> _What the task asks_
Look through the records and copy each line with the string "computer" in it.
= Beginning of Section =
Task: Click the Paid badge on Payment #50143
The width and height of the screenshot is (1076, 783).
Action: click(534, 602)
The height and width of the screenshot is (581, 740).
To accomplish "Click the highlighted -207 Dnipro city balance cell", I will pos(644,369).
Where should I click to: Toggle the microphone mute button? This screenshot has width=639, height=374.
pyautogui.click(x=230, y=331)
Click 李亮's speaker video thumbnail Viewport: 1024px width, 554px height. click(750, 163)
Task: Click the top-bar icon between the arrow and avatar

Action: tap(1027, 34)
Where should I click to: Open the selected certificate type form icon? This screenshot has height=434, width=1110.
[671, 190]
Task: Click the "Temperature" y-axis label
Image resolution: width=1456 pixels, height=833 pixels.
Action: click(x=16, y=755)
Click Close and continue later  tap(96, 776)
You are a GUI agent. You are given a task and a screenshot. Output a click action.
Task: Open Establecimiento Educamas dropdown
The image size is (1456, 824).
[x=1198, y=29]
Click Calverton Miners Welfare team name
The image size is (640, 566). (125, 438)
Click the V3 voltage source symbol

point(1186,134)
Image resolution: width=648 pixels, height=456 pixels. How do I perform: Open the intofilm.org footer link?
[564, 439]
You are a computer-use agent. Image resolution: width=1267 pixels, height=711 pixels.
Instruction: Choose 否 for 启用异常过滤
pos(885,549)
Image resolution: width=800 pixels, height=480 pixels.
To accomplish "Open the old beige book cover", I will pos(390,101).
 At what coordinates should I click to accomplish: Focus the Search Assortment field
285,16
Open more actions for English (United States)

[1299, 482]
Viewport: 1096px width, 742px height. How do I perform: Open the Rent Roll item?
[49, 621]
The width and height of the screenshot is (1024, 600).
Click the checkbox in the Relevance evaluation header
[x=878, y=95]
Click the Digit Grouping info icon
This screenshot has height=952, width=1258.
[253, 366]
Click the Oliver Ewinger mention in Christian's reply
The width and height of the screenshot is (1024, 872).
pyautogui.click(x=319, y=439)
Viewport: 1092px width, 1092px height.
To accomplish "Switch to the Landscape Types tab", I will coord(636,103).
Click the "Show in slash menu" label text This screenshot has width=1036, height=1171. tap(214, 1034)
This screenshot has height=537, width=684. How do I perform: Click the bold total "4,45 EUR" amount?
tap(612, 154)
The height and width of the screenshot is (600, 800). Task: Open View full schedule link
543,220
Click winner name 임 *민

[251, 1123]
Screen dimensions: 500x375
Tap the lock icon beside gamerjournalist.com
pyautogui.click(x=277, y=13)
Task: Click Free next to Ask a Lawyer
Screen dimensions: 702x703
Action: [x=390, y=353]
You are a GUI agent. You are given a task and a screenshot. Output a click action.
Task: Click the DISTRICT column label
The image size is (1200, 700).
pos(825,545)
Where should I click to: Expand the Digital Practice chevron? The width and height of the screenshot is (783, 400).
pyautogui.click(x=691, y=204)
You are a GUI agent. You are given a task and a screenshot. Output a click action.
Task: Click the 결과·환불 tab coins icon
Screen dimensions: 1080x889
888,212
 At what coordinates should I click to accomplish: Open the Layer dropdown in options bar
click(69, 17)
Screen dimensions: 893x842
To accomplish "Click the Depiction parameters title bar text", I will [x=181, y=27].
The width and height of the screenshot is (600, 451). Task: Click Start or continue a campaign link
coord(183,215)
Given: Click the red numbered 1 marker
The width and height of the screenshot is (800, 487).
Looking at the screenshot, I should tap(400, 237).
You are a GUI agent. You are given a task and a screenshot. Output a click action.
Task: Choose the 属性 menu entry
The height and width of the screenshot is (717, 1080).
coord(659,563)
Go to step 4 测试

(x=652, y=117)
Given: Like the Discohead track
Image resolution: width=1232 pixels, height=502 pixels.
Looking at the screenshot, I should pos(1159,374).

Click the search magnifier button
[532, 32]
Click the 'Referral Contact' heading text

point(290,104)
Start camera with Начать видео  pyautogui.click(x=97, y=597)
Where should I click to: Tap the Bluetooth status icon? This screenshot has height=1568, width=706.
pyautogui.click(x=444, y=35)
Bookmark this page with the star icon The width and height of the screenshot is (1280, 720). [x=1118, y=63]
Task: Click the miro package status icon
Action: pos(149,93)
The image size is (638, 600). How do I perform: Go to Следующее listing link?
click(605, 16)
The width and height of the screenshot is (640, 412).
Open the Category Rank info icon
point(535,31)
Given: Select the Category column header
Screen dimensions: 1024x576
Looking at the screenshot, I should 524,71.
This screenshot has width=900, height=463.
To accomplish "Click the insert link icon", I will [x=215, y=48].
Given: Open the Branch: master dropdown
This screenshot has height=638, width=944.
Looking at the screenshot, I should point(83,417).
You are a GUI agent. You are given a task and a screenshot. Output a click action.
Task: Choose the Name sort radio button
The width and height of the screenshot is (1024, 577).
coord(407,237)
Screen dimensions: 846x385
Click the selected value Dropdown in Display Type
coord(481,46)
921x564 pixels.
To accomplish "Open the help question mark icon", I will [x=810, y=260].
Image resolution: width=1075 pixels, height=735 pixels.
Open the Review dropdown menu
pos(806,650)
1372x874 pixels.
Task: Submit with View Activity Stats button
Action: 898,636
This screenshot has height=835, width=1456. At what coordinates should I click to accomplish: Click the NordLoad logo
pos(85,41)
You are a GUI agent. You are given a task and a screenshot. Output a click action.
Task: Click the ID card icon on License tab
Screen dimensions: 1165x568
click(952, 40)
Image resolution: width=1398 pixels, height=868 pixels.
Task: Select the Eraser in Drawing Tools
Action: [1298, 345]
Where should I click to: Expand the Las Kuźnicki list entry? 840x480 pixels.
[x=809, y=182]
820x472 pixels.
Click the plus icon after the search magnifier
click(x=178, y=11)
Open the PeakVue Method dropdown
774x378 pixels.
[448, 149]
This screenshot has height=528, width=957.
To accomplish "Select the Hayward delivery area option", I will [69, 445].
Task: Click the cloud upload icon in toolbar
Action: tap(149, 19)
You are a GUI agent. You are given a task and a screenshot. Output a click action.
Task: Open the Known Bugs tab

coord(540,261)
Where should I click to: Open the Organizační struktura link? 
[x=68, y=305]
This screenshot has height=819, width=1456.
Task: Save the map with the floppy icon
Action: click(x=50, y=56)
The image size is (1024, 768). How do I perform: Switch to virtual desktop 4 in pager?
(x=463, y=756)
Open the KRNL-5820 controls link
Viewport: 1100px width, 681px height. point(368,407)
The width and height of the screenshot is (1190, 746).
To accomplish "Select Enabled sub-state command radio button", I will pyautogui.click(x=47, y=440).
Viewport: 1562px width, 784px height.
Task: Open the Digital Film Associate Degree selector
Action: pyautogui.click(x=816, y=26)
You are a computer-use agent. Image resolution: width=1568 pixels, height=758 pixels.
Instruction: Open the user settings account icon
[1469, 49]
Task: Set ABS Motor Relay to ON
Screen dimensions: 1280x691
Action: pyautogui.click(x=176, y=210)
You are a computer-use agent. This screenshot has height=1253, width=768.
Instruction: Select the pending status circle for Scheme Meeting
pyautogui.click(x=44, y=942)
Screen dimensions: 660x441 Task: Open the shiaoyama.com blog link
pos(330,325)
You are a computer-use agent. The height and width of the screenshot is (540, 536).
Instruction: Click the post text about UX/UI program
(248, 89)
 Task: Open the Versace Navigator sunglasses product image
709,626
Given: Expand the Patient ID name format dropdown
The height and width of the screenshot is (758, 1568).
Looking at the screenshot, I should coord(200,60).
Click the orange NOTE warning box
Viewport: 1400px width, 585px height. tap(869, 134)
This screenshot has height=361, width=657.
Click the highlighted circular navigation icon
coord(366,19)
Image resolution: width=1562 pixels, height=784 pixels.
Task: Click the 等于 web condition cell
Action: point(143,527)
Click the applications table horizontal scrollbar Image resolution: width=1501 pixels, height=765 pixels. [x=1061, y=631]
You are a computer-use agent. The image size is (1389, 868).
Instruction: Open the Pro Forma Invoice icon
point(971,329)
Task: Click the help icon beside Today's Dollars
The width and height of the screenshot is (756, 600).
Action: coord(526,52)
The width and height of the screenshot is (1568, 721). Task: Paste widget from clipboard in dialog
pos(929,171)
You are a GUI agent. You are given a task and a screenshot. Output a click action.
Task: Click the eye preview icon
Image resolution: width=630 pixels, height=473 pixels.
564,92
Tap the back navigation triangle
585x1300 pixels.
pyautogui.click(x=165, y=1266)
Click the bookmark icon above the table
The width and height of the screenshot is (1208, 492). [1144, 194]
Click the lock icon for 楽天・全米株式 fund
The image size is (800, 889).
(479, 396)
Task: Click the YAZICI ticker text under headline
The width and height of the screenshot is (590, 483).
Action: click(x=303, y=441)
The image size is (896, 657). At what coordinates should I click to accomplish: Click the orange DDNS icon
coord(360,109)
= End of Section =
> _Answer for the task_
You are a computer-use agent. Image resolution: width=1267 pixels, height=711 pixels.
You are a computer-use agent. Image resolution: width=1568 pixels, height=758 pixels.
You are a computer-use agent. This screenshot has height=1253, width=768.
You are a computer-use agent. The height and width of the screenshot is (540, 536).
You are a computer-use agent. The image size is (1389, 868).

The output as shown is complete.